A great example is the tiebreak change of ends. The typical scenario goes something like this: Serving at 2-3 in a tiebreak, a player loses a point on serve, going down a minibreak to 2-4. As the players change sides, a commentator says, “You really don’t want to go into this change of ends without at least keeping the score even.”

While the full rationale is rarely spelled out, the implication is that losing that one point–going from 2-3 to 2-4–is somehow worse than usual because the point precedes the changeover. Like the belief that the seventh game of the set is particularly important, this has passed, untested, into the canon.

Let’s start with the “blindingly self-evident” part. Yes, it’s better to head into the change of ends at 3-3 than it is at 2-4. In a tiebreak, every point is crucial. Based on a theoretical model and using sample players who each win 65% of service points, here are the odds of winning a tiebreak from various scores at the changeover:

Score  p(Win)  
1*-5     5.4%  
2*-4    21.5%  
3*-3    50.0%  
4*-2    78.5%  
5*-1    94.6%

It’s easy to sum that up: You really want to win that sixth point. (Or, at least, several of the points before the sixth.) On the other hand, compare that to the scenarios after eight points:

Score  p(Win)  
2*-6     2.6%  
3*-5    17.6%  
4*-4    50.0%  
5*-3    82.4%  
6*-2    97.4%

At the risk of belaboring the obvious, when the score is close, points become more important later in the tiebreak.

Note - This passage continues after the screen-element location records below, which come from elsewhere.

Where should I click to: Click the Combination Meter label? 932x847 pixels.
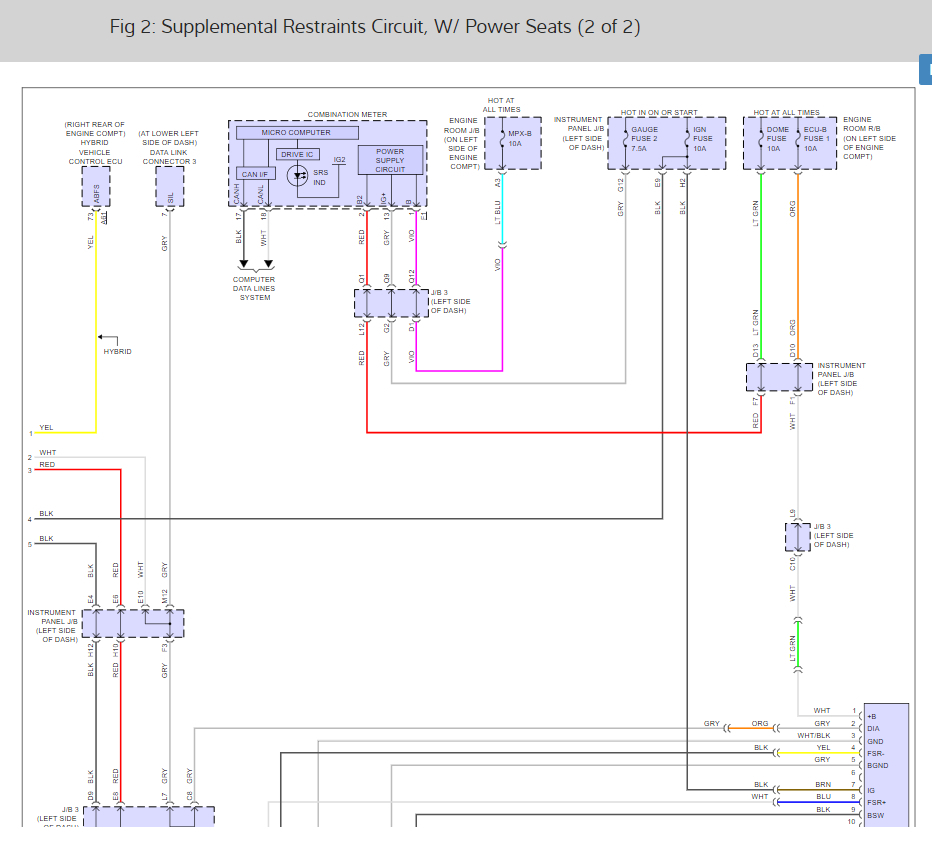coord(346,115)
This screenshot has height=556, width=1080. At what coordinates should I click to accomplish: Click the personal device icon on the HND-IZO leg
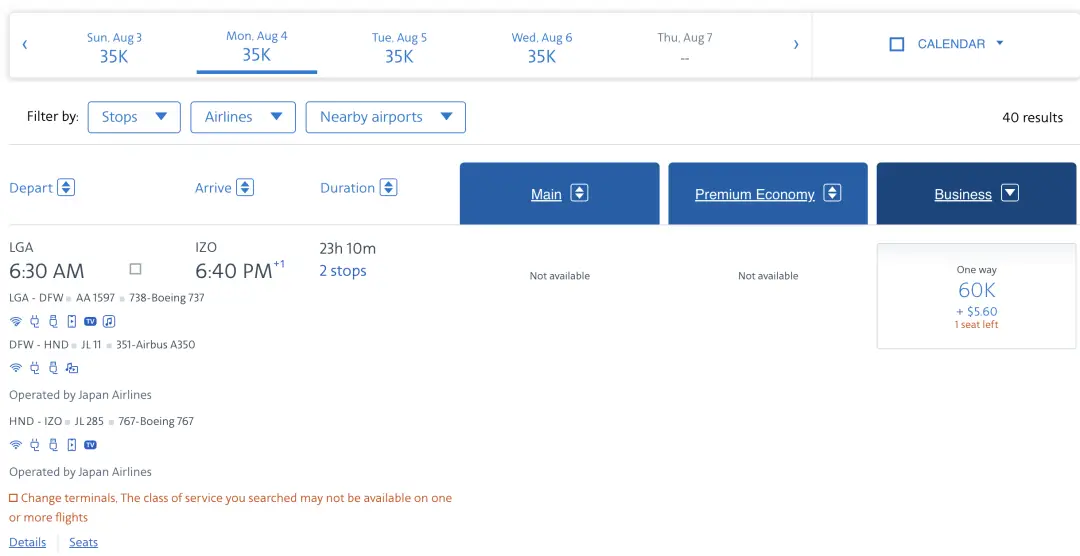(x=71, y=445)
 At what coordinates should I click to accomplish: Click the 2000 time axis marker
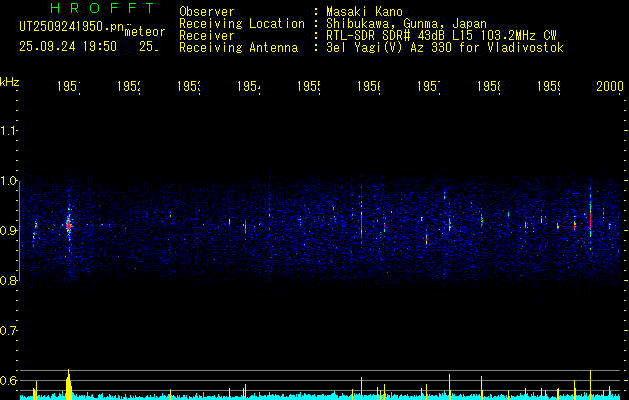(x=609, y=88)
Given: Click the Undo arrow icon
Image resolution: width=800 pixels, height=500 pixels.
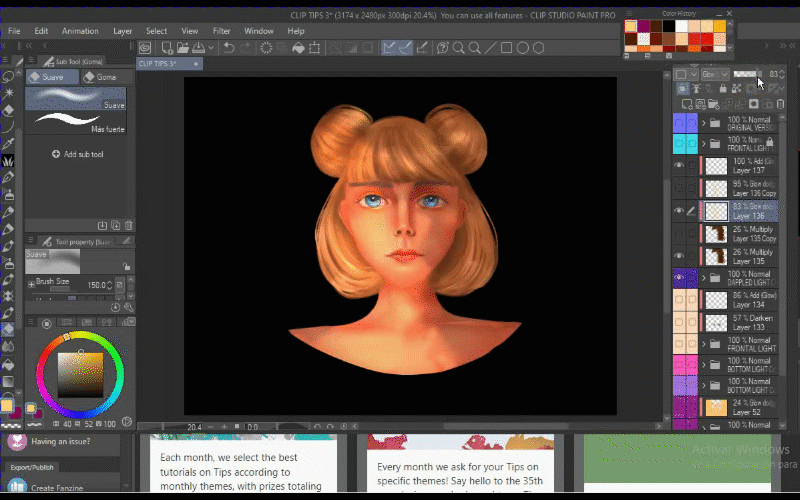Looking at the screenshot, I should 229,48.

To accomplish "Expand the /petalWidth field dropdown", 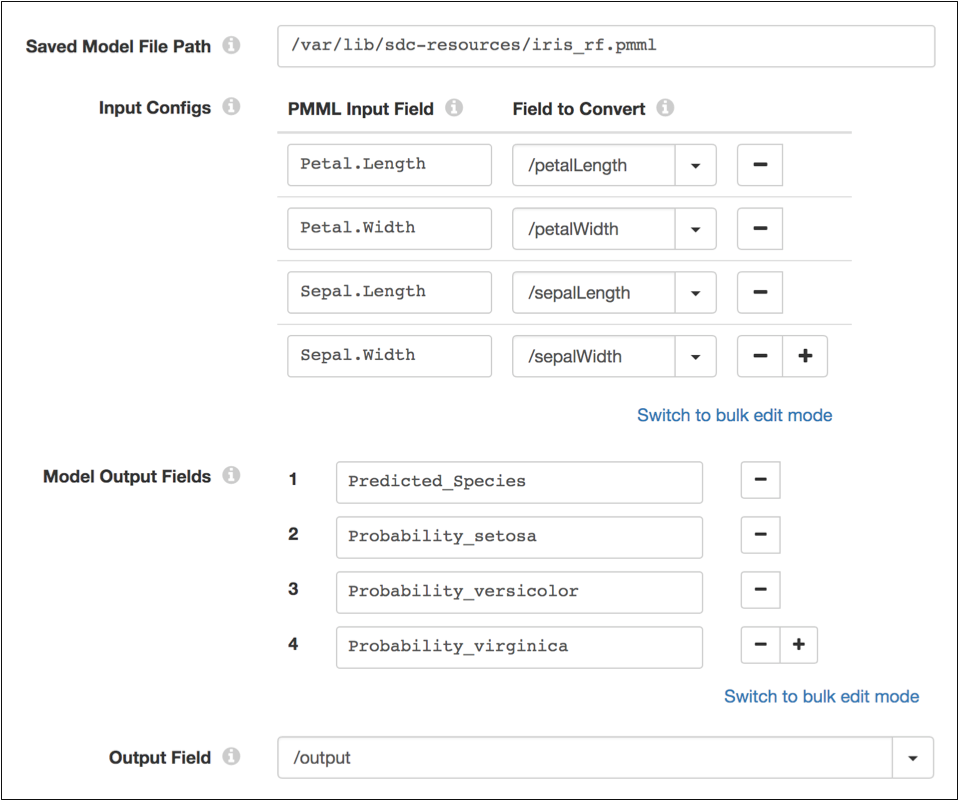I will click(696, 229).
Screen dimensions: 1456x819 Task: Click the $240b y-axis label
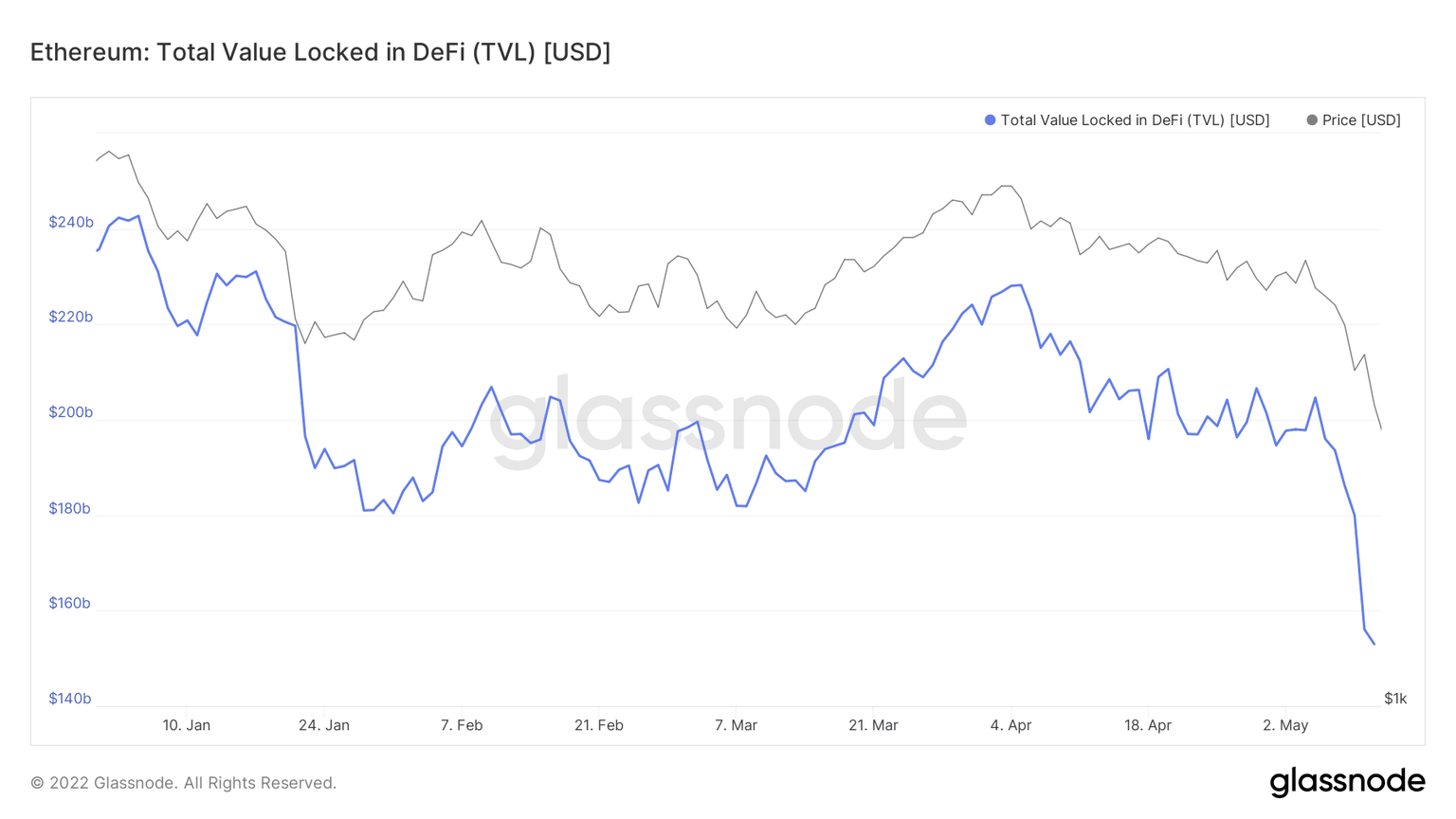[x=71, y=223]
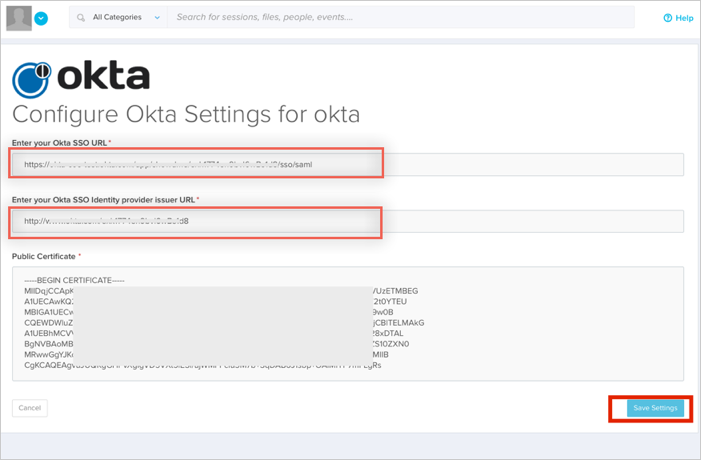Click the okta wordmark text
701x460 pixels.
[104, 77]
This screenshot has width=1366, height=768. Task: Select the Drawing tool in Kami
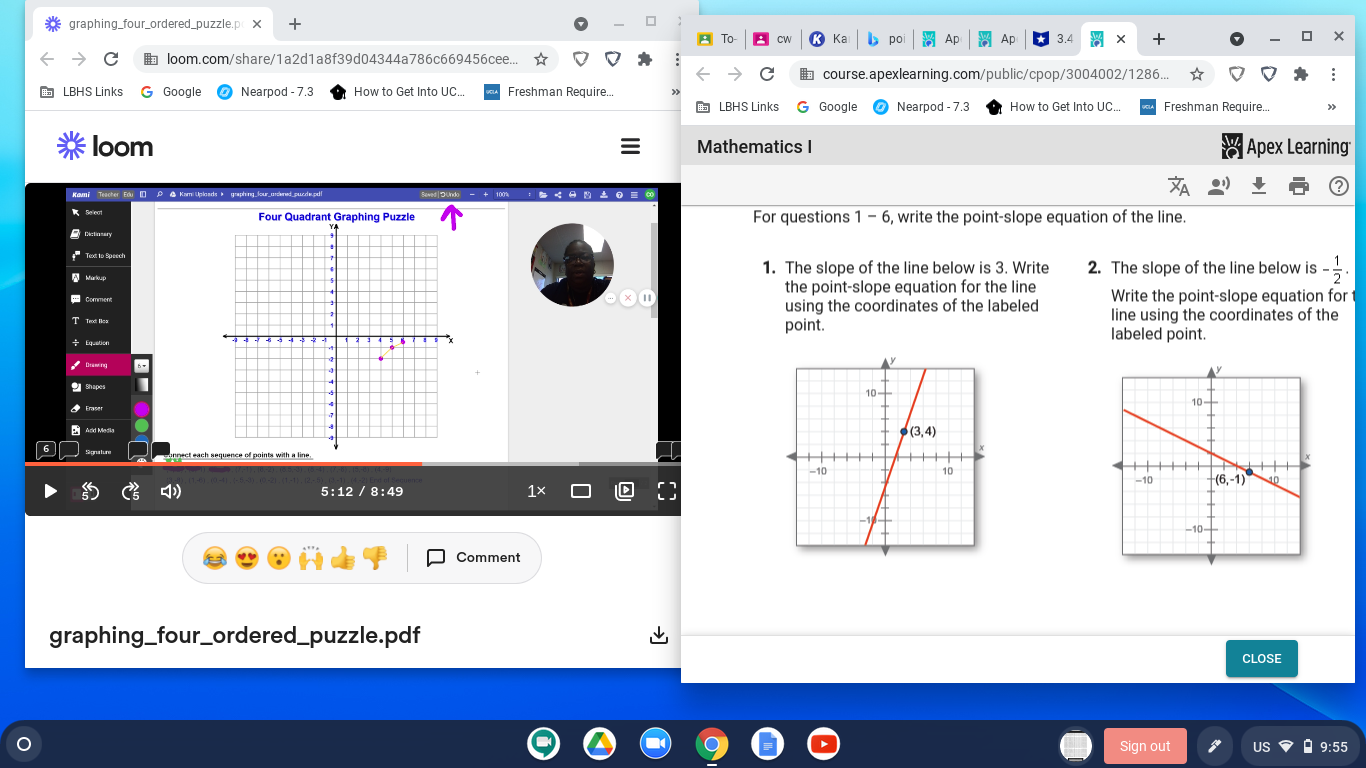coord(97,365)
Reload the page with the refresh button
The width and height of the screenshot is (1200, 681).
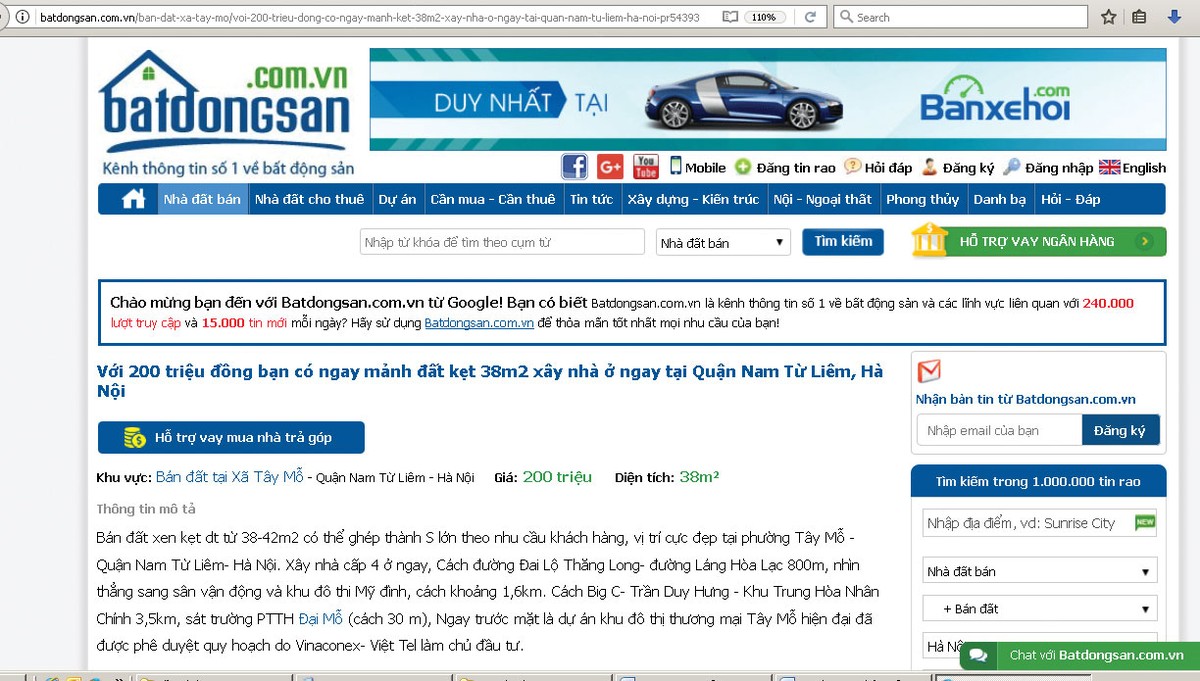tap(811, 17)
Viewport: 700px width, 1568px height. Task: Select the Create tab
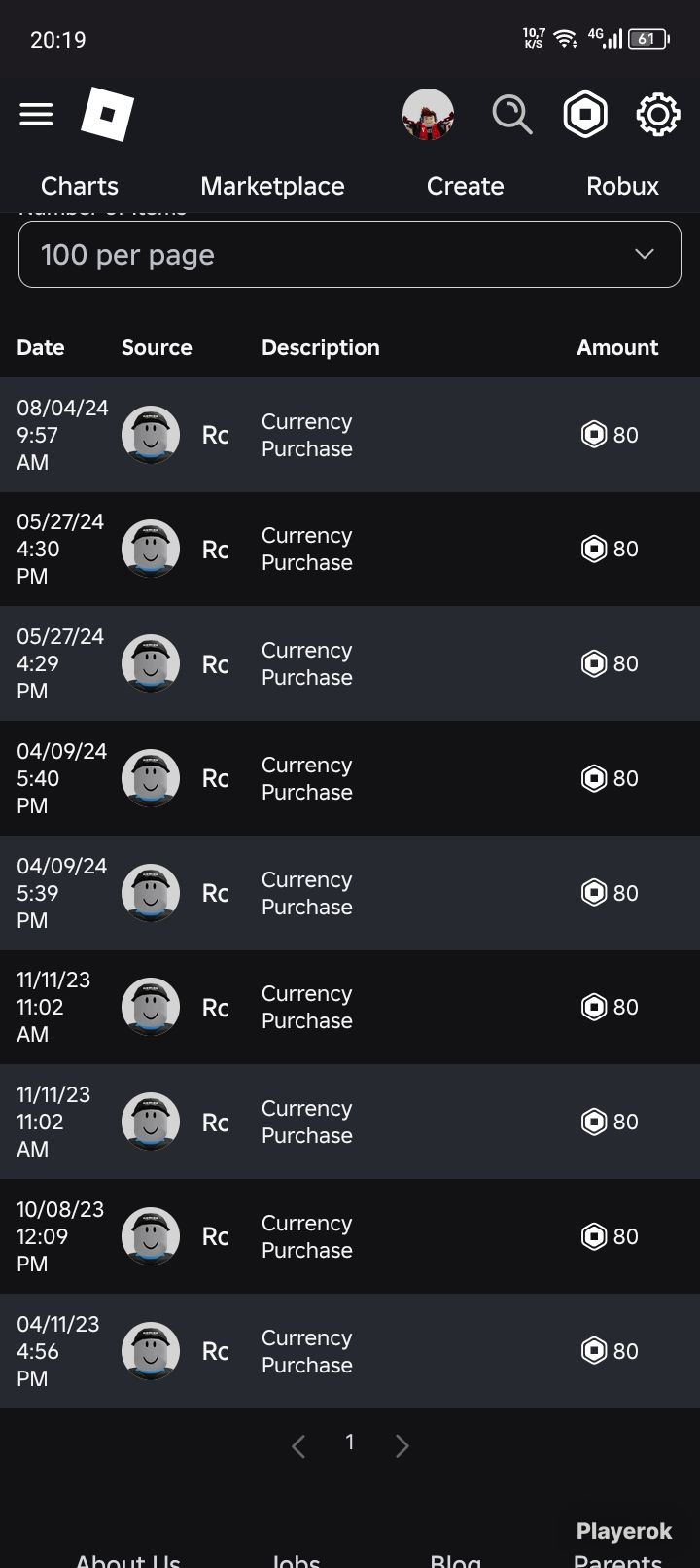(x=465, y=186)
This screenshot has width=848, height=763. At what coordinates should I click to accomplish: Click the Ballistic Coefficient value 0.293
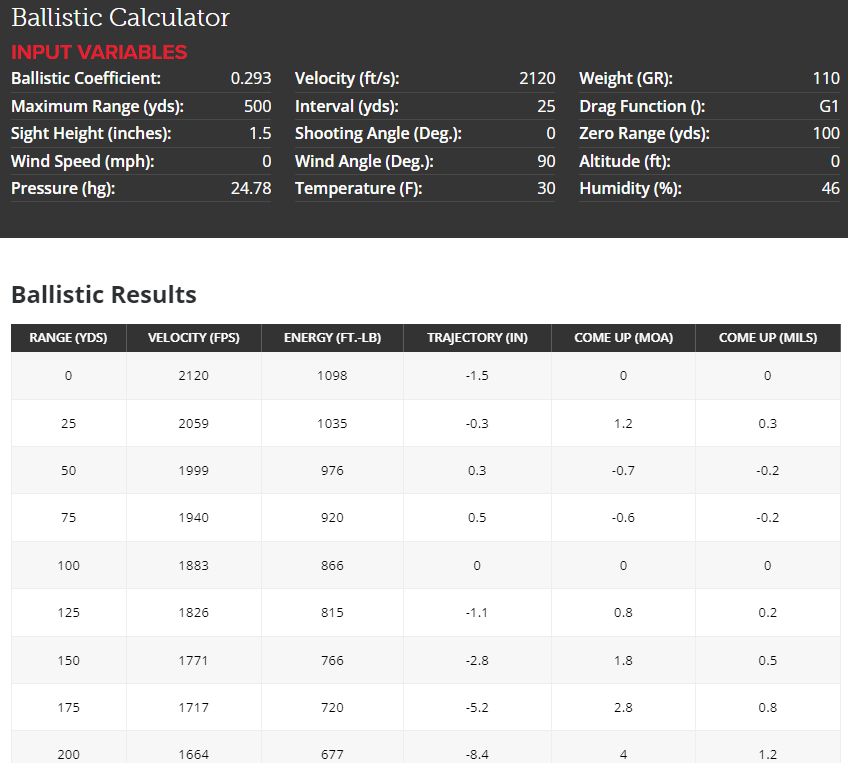coord(250,78)
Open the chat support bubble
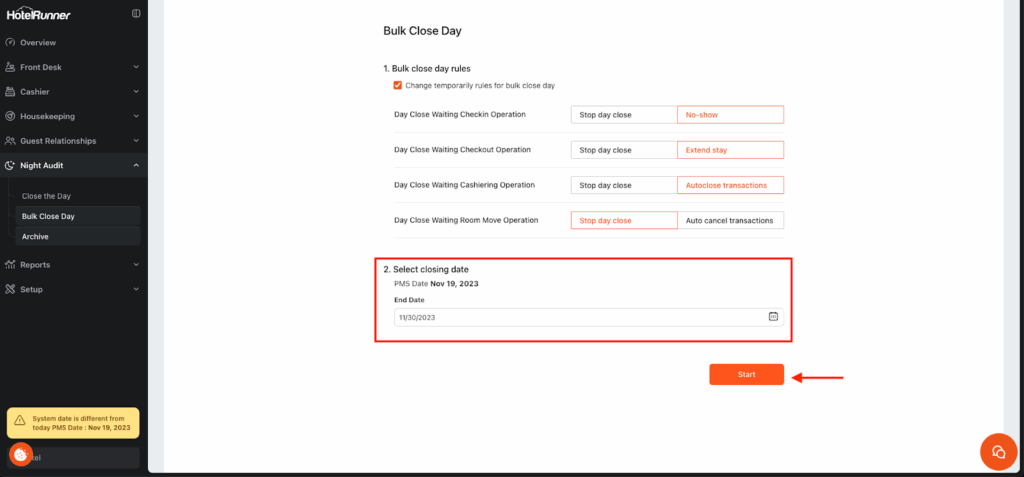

The outcome at 4-4 matters more than at 3-3, which matters more than at 2-2, and so on. If players changed ends after eight points, we’d probably bestow some magical power on that score instead.

Real-life outcomes

So far, I’ve only discussed what the model tells us about win probabilities at various tiebreak scores. If the pundits are right, we should see a gap between the theoretical likelihood of winning a tiebreak from 2-4 and the number of times that players really do win tiebreaks from those scores. The model says that players should win 21.5% of tiebreaks from 2*-4; if the conventional wisdom is correct, we would find that players win even fewer tiebreaks when trying to come back from that deficit.

By analyzing the 20,000-plus tiebreaks in this dataset, we find that the opposite is true. Falling to 2-4 is hugely worse than reaching the change of ends at 3-3, but it isn’t worse than the model predicts–it’s a bit better.

To quantify the effect, I determined the likelihood that the player serving immediately after the changeover would win the tiebreak, based on each player’s service points won throughout the match and the model I’ve referred to above. By aggregating all of those predictions, together with the observed result of each tiebreak, we can see how real life compares to the model.

In this set of tiebreaks, a player serving at 2-4 would be expected to win 20.9% of the time. In fact, these players go to win the tiebreak 22.0% of the time–a small but meaningful difference. We see an even bigger gap for players returning at 2-4. The model predicts that they would win 19.9% of the time, but they end up winning 22.1% of these tiebreaks.

In other words, after six points, the player with more points is heavily favored, but if there’s any momentum–that is, if either player has more of an advantage than the mere score would suggest–the edge belongs the player trailing in the tiebreak.

Sure enough, we see the same effect after eight points. Serving at 3-5, players in this dataset have a 16.3% (theoretical) probability of winning the tiebreak, but they win 19.0% of the time. Returning at 3-5, their paper chance is 17.2%, and they win 19.5%.

There’s nothing special about the first change of ends, and there probably isn’t any other point in a tiebreak that is more crucial than the model suggests. Instead, we’ve discovered that underdogs have a slightly better chance of coming back than their paper probabilities indicate. I suspect we’re seeing the effect of front-runners getting tight and underdogs swinging more freely–an aspect of tennis’s conventional wisdom that has much more to recommend itself than the idea of a magic score after the first six points of a tiebreak.

3 thoughts on “The Dreaded Deficit at the Tiebreak Change of Ends”

  1. Does it really matter on paper if the score is 2*-4 or 2-4*?
    In both cases the player leading need 3 more points out of 6, where 3 are on his serve, and 3 are on his return.